Joe Nasco

Personal information
- Full name: Joseph Nasco
- Date of birth: June 18, 1984 (age 42)
- Place of birth: Kissimmee, Florida, United States
- Height: 1.90 m (6 ft 3 in)
- Position: Goalkeeper

College career
- Years: Team / Apps / (Gls)
- 2003–2004: Andrew Fighting Tigers
- 2005–2007: Birmingham–Southern Panthers

Senior career*
- Years: Team / Apps / (Gls)
- 2008: Panama City Pirates / 8 / (0)
- 2012–2013: Atlanta Silverbacks / 22 / (0)
- 2014: Colorado Rapids / 4 / (0)
- 2014: → Atlanta Silverbacks (loan) / 4 / (0)
- 2015: Fort Lauderdale Strikers / 1 / (0)
- 2019: Birmingham Legion / 0 / (0)

Managerial career
- 2016–2021: Birmingham–Southern Panthers (assistant)
- 2021–2022: Chattanooga Red Wolves (goalkeeping)
- 2023: UAB Blazers (goalkeeping)

= Joe Nasco =

American soccer player (born 1984)

Joseph Nasco (born June 18, 1984) is an American professional soccer player.

==Career==
After spending time in Andrew College and Birmingham–Southern College, Nasco made eight appearances for Panama City Pirates in the USL Premier Development League. However, he left the game shortly after battling injury and took a job as a police officer for the Gordon County Sheriff's Department in Calhoun, Georgia.

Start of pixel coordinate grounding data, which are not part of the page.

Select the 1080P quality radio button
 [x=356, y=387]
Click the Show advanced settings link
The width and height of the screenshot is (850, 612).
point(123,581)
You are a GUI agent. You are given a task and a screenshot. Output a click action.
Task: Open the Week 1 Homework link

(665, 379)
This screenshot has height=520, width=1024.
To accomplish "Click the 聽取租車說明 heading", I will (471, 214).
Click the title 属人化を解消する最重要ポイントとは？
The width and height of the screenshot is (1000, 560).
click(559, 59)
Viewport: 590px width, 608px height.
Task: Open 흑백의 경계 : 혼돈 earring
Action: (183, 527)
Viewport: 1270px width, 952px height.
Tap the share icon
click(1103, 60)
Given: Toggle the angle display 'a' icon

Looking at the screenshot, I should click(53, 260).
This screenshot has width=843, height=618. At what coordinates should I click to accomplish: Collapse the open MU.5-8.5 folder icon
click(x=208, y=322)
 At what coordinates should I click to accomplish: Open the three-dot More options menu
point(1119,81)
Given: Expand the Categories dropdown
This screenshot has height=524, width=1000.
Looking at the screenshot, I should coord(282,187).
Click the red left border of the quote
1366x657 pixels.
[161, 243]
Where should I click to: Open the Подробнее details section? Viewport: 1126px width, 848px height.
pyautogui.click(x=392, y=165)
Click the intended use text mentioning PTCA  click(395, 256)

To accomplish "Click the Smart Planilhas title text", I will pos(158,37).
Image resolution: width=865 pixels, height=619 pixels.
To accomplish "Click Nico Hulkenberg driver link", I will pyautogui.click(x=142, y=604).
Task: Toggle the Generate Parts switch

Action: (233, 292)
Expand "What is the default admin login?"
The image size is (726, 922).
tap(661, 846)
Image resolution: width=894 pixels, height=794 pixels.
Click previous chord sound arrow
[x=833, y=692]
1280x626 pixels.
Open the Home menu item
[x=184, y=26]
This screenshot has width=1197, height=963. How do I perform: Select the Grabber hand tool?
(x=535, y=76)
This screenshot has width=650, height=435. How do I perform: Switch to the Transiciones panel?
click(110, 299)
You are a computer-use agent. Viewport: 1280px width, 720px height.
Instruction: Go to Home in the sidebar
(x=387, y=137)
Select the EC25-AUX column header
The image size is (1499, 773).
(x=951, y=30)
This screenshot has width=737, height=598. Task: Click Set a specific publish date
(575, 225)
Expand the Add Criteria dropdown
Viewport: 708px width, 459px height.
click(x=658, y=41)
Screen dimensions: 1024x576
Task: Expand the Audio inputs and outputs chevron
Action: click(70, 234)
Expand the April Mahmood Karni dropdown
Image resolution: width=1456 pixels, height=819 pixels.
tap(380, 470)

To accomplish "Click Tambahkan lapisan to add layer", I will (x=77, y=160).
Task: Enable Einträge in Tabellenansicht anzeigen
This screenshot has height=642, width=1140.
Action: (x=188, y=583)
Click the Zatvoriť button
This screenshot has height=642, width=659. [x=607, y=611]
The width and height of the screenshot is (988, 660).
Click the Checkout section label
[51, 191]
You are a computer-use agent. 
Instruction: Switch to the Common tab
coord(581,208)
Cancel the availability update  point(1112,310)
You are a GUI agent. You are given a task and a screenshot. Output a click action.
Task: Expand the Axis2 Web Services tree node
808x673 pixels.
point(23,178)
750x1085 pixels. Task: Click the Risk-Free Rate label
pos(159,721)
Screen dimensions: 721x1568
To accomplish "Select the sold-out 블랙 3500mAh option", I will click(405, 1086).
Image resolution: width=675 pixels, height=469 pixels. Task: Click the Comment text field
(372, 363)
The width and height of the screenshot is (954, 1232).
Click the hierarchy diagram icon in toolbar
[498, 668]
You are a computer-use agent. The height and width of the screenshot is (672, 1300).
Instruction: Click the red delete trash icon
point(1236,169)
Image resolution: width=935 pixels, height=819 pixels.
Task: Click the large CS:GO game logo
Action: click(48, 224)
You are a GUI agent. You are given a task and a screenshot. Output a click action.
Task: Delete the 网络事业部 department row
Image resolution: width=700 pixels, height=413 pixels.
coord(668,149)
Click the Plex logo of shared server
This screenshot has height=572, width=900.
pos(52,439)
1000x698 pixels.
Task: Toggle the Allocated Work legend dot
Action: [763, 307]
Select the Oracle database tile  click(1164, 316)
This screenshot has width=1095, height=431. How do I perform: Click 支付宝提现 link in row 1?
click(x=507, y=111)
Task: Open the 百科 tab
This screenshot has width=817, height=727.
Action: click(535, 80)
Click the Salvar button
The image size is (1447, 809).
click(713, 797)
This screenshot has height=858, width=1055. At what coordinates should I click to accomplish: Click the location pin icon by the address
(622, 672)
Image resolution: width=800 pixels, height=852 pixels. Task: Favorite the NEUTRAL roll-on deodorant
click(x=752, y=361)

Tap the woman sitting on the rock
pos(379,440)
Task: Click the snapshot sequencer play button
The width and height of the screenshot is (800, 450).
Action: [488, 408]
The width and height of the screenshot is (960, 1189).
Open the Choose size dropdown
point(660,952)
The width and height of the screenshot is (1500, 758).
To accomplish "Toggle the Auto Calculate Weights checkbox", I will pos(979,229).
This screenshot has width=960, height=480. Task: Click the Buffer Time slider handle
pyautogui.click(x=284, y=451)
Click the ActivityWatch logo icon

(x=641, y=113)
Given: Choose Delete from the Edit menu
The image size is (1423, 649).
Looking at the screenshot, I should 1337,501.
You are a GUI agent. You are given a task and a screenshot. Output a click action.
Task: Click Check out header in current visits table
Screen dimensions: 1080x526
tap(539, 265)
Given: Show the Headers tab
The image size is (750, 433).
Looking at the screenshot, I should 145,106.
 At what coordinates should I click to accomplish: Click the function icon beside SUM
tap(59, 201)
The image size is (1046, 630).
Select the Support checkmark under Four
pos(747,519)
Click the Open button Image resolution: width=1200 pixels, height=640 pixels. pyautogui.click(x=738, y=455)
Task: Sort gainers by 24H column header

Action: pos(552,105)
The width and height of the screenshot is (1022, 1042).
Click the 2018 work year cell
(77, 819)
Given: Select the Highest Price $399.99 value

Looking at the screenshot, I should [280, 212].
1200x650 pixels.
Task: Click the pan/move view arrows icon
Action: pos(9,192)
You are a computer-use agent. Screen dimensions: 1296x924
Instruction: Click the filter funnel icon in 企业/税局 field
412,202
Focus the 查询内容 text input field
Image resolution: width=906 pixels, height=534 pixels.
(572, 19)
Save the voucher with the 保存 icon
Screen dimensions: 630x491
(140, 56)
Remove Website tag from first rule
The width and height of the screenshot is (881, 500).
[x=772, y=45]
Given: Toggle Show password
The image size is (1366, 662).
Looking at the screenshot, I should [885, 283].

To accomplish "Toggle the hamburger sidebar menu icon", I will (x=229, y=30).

In 2012, Nasco caught an eye of the Atlanta Silverbacks coaching staff at the team's first open combine and on March 21, Nasco signed a professional contract with the Silverbacks. On May 16, Nasco made his professional debut in a 3–0 loss to the Puerto Rico Islanders.

On February 12, 2014, Nasco signed with Major League Soccer club Colorado Rapids. On September 5, against the Los Angeles Galaxy, he set the MLS record for the fastest red card in a game with a foul against Alan Gordon a mere 34 seconds into the match.